Solusi untuk: Lantang Suara Penolakan Wacana Kepala Daerah Dipilih …
JAKARTA, KOMPAS.com
Wacana kepala daerah dipilih oleh DPRD telah menggelinding, suara penolakan terdengar. Penolakan terhadap ide pilkada melalui DPRD disuarakan oleh pakar dan pemerhati pemilu, aktivis antikorupsi, pihak ormas keagamaan, serta parpol. Gerindra mendukung kepala daerah dipilih DPRD, dengan alasan lebih efisien.
Pakar Pemilu: Ide Pilkada Tak Langsung Keliru, tapi Abai Sejarah
Titi Anggraini, pakar pemilu, mengatakan ide pilkada tak langsung merupakan bentuk pengabaian sejarah dan kekeliruan berpikir. Argumen pro-pilkada via DPRD yang ia patahkan adalah argumen politik uang di pilkada langsung. Menurutnya, dalam laporan Harian Kompas untuk pemilihan kepala daerah tahun 2000 saat pilkada via DPRD diterapkan, begitu banyak praktik politik uang yang berkelindan dan ongkos politik yang mahal.

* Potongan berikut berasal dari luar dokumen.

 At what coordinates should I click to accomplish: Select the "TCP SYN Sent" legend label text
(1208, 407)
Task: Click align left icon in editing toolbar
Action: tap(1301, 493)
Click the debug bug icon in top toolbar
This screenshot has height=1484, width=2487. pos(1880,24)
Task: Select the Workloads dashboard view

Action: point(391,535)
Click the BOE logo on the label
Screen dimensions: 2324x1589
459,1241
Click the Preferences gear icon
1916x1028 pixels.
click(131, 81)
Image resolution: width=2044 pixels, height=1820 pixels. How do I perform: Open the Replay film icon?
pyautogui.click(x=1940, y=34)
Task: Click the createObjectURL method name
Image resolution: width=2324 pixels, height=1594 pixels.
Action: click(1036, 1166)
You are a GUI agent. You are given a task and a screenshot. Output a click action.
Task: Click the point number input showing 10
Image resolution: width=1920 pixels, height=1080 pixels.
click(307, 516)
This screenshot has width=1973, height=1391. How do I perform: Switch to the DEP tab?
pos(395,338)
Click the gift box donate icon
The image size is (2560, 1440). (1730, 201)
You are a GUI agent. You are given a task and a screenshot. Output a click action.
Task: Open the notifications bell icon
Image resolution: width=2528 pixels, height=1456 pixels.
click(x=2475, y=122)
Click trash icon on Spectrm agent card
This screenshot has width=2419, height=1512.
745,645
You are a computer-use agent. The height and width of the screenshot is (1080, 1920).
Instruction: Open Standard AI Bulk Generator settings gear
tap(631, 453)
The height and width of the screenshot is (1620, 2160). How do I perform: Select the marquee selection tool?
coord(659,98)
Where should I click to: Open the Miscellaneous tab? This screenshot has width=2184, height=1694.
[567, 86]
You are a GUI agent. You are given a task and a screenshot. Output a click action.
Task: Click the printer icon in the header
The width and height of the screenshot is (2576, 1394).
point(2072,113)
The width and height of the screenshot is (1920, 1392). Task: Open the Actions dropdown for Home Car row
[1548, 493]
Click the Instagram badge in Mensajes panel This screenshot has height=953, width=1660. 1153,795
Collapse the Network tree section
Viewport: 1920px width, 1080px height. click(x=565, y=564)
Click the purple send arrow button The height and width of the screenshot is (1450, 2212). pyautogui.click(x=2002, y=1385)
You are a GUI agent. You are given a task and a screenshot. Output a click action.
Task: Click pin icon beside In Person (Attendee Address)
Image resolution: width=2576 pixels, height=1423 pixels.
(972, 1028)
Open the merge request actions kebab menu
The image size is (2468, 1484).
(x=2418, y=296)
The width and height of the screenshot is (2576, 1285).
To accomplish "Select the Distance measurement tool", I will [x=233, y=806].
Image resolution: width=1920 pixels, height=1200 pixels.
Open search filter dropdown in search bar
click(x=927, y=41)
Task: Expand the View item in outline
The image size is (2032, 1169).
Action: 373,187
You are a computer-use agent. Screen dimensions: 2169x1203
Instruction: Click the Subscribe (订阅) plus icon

“Wacana menghapus pilkada langsung dengan alasan efisiensi biaya tidak hanya keliru secara empiris, tetapi juga mengabaikan pelajaran penting dari sejarah,” ujar Titi kepada Kompas.com melalui pesan singkat, Selasa (30/12/2025).
Pilkada oleh DPRD: Menyimpang dari Asas Pemilu
Titi, yang juga pengajar hukum pemilu di Universitas Indonesia sekaligus aktivis Perludem, menilai pemilu tidak langsung semacam pilkada via DPRD menyimpang dari asas pemilihan umum. Beragam putusan Mahkamah Konstitusi (MK) secara eksplisit menegaskan bahwa rezim pemilihan kepala daerah sama dengan rezim pemilihan presiden, termasuk legislatif.
Hal ini tertuang dalam Putusan MK No. 85/PUU-XX/2022, Putusan MK No. 135/PUU-XXII/2024, Putusan MK No. 104/PUU-XXIII/2025, dan secara eksplisit dalam Putusan MK No. 110/PUU-XXIII/2025. Karena itu, berlaku juga Pasal 22E Undang-Undang Dasar Negara Republik Indonesia 1945 untuk semua jenis pemilu, termasuk Pilkada.
ICW Tolak Wacana Pilkada Lewat DPRD
Indonesia Corruption Watch (ICW) menolak usulan kepala daerah dipilih DPRD. “Dilihat dari sisi manapun, wacana ini tidak beralasan dan justru mengandung logika yang mengkhawatirkan,” kata Staf Divisi Advokasi ICW Seira Tamara dalam keterangan tertulis, Selasa (30/12/2025).
“Biaya politik yang tinggi yang membuat rawannya praktik politik uang tak bisa menjadi alasan wacana kepala daerah dipilih DPRD ini diwujudkan,” tambah Seira.
Seira menekankan bahwa biaya yang dikeluarkan negara untuk pelaksanaan Pilkada tidak bisa hanya dilihat sebagai bentuk pemborosan yang kemudian menghalalkan penghapusan partisipasi publik dalam pemilihan.